На третий день плавания по морю Покоя их корабль был с поразительной легкостью взят на абордаж муспельскими пиратами (возможно, легкость была обусловлена тем, что накануне ночью помощник капитана, соблазненный звонким золотом, вышвырнул все содержимое крюйс-камеры за борт). Амариллис вместе с вцепившейся в ее руку мертвой хваткой Литаной, потерявшей от вполне понятного страха всякую способность к рассуждению, отправилась в душное брюхо трюма.
Потом была Пойола – самое отвратительное место во всем Обитаемом мире, разве только за Краем Света, в Незнаемых Землях, найдется что-нибудь похлеще – несколько огромных бараков для живого товара, ждущего отправки в Нильгау или в Шаммах, кучи гниющего мусора, а в качестве украшения – пара заблеванных трактиров возле паромной пристани. Потом – предварительный торг в Мисре, где Амариллис купил краснобородый Коатль. Сказать по правде, это была незапланированная покупка, поскольку девушка даже наполовину не соответствовала его идеалу красивой рабыни (маленькая грудь, короткие волосы, насмешливый взгляд – безнадежное сочетание…); вот только купленная в жарком торге пышногрудая, длинноволосая и большеглазая Литана никак не желала отпускать руку своей горничной. Коатль очень быстро понял, что придется либо оторвать эту руку, либо купить уж еще одну девицу… в качестве довеска. Немного поразмыслив и кое-что сообразив («А в знак нашего безграничного почтения к достойнейшему покупателю мы бесплатно отдаем ему любимую служанку красавицы!»), торговец снова запустил руку в кошель. И каково же было его удивление, когда действительно достойнейший (а Коатль такие вещи просекал очень четко) покупатель остановил свой выбор именно на этой белке с облезлым хвостом.
– Ты знаешь, а ведь я даже не очень удивилась тому, что ты решил меня вызволить. Как будто только так и должно было произойти. Нет, я довольно честно настраивала себя на роль служанки-вышивальщицы при какой-нибудь толстой шаммахитке – и это было самым лучшим из рассматриваемых мною вариантов! О худших вспоминать не хочу. И все равно будто ждала чего-то… да бабулю вспоминала.
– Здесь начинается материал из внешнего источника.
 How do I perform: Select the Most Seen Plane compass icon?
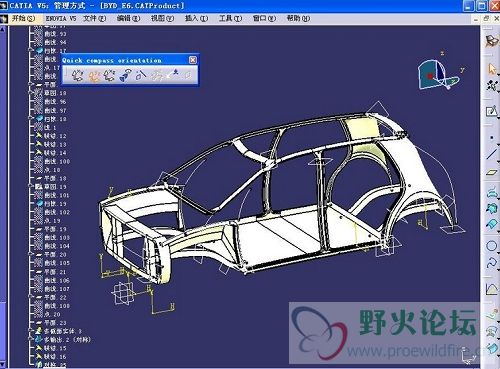[x=126, y=75]

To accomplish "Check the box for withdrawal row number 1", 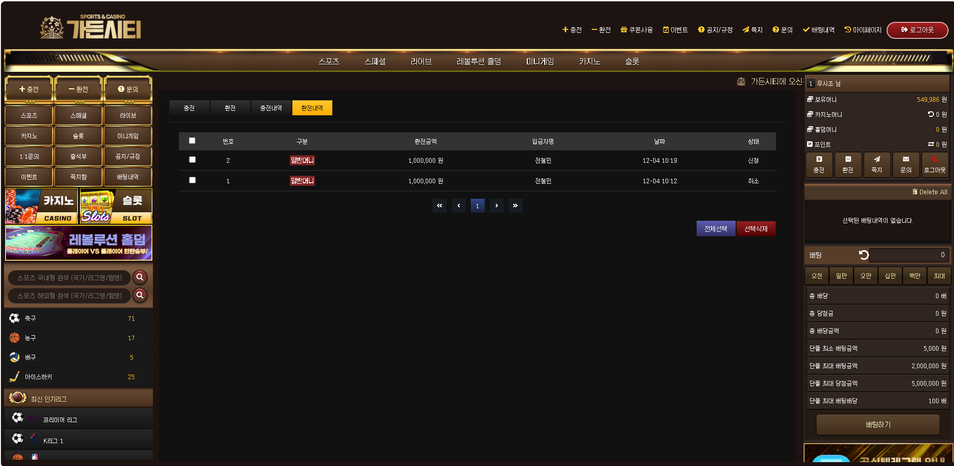I will (x=192, y=181).
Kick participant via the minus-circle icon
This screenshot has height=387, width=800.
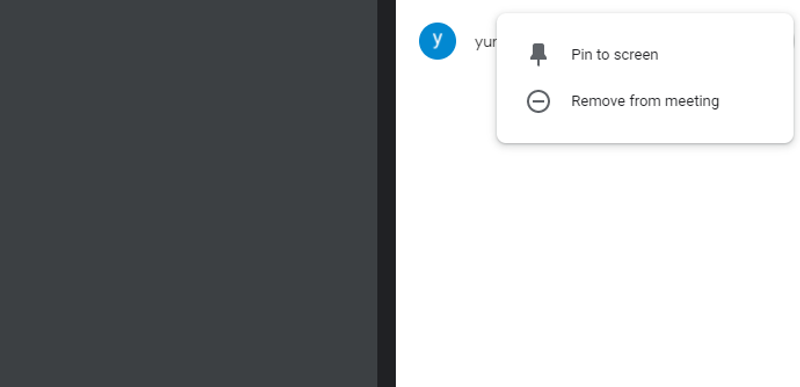point(538,101)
– Да уж, предки у тебя занятные. Будь добра, подкинь мне персик и ходи уже, сколько можно думать!
– Лови… и не торопи меня, не люблю.
Арколь и Амариллис сидели в одном из покоев дома аш-Шудаха и играли в махшит – игру, заключавшуюся в передвижении трехцветных агатовых фигурок по довольно сложному узору, нарисованному на деревянной доске, целью игроков было достижение той точки, из которой начинал виться узор. Амариллис научилась этой игре сравнительно недавно, но это не мешало ей раз за разом обыгрывать своего более опытного партнера. Прошло уже более трех месяцев с того дня, когда аш-Шудах, отсчитав не слишком большое количество золотых монет в бездонный кошель Коатля краснобородого, стал хозяином «облезлой белки».
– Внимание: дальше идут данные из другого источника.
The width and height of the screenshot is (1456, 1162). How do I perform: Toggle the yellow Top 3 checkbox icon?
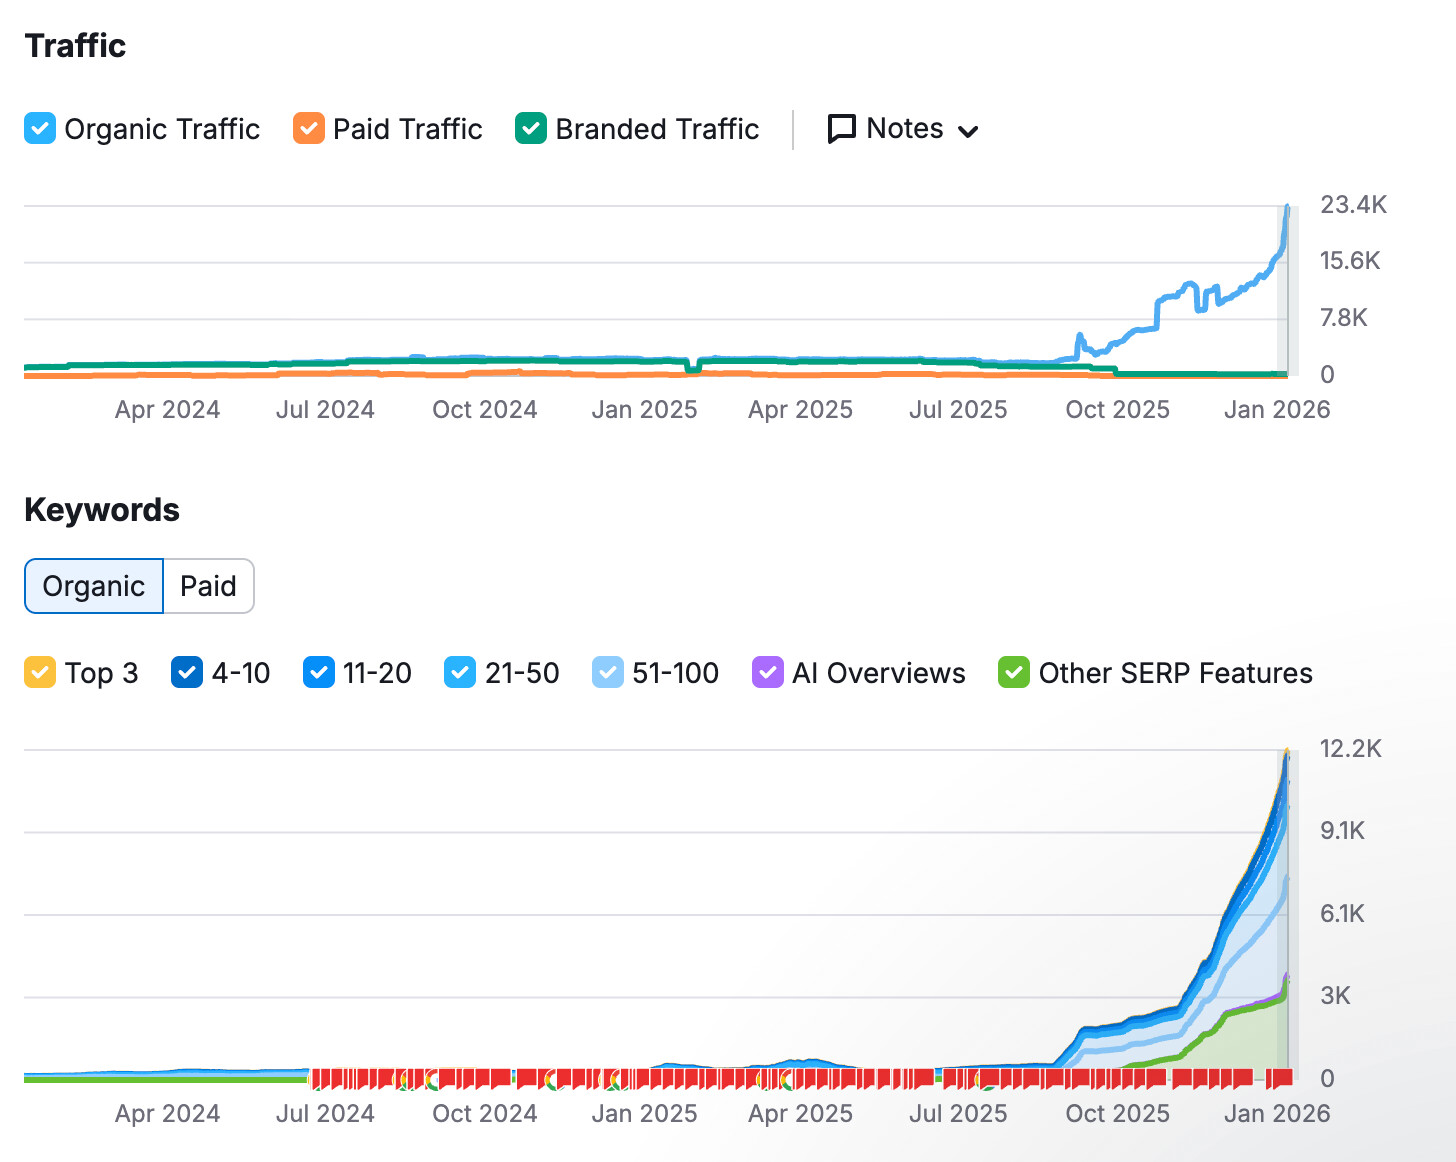pos(40,673)
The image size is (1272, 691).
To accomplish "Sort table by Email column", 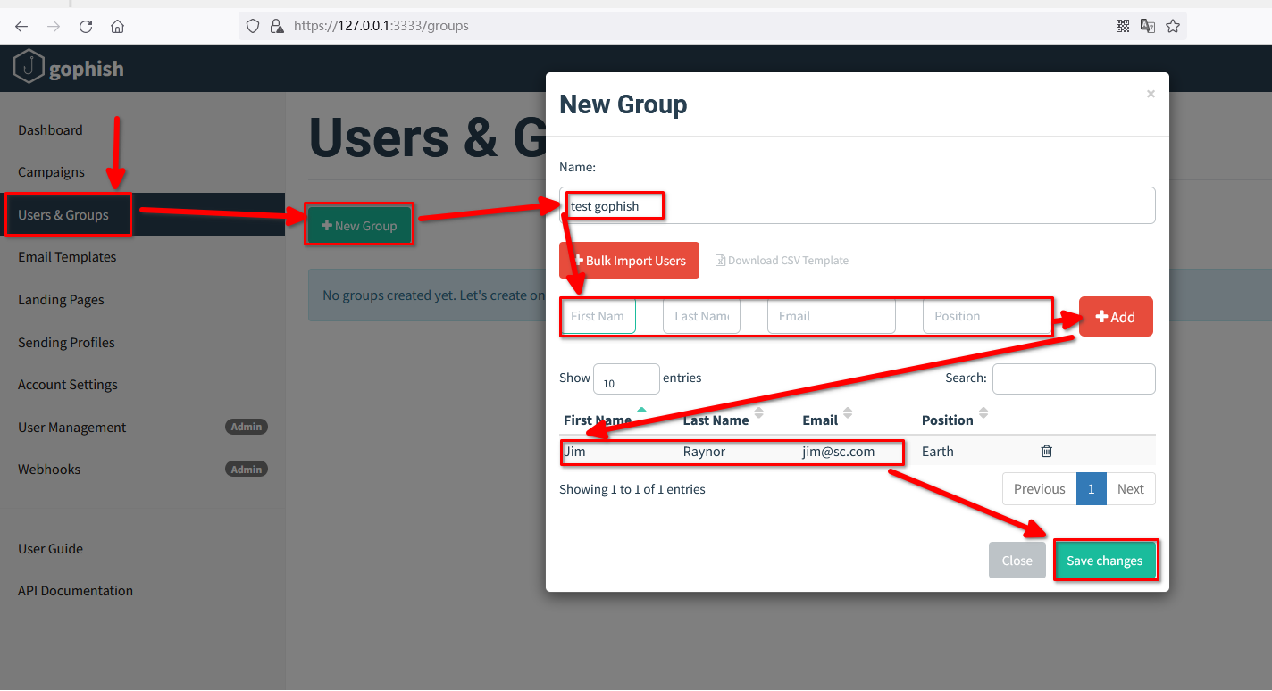I will click(820, 420).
Сразу же по прибытии в Ирем – а надо сказать, что во время этого путешествия Амариллис и Арколь болтали столько, что переплюнули всех манорских попугаев, вместе взятых: она впервые за много месяцев называла имена родителей и братьев, и взахлеб рассказывала о своем доме, он – впервые не стесняясь и почти без злости – описывал ей свое сиротское детство и, только что не лопаясь от важности, повествовал о своих успехах в магии («А Учитель и говорит мне: «Немедленно верни статую на место! она хоть и сомнительное, но все ж таки единственное украшение храмового фронтона!»); а потом они начинали спорить, до хрипоты и до взаимных оскорблений – и все из-за смиренных Дочерей Добродетели, тогда в беседу (вернее, в ругань) вступал аш-Шудах и переводил ее в более безопасное русло, кстати сказать, его предсказание сбылось – Арколь и Амариллис подружились… но и только – да, так вот по прибытии в Ирем маг дал девушке вольную и оставил в своем доме.
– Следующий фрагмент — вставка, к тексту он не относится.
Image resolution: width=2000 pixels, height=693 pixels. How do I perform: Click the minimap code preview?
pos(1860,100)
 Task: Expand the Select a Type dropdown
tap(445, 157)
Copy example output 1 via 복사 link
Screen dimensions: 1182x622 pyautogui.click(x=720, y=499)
Амариллис снова пришлось привыкать к новому городу, вернее, к новой стране. Шаммахитский язык она освоила с магической помощью Арколя за пару недель, и говорила с милым северным акцентом, превращяя все гортанные звуки в твердые согласные и иногда проглатывая сдвоенные гласные. Опять же с помощью – но уже не магической – Арколя она освоилась в Иреме Многодивном; поглазела на все достопримечательности Харута Высокого и, несмотря на неодобрение аш-Шудаха, сделала несколько вылазок в Марут Скверный (эти два квартала столицы Шаммаха, разделенные неторопливой Лаолой, единоводной сестрой Лиала, вот уже несколько столетий подряд замечательно сосуществовали рядом друг с другом – вероятно, благодаря разводным мостам, неизменно размыкавшимся с наступлением темноты). Она загорела, посвежела, научилась с изяществом носить джеллабу и головную накидку, и почти перестала плакать по ночам.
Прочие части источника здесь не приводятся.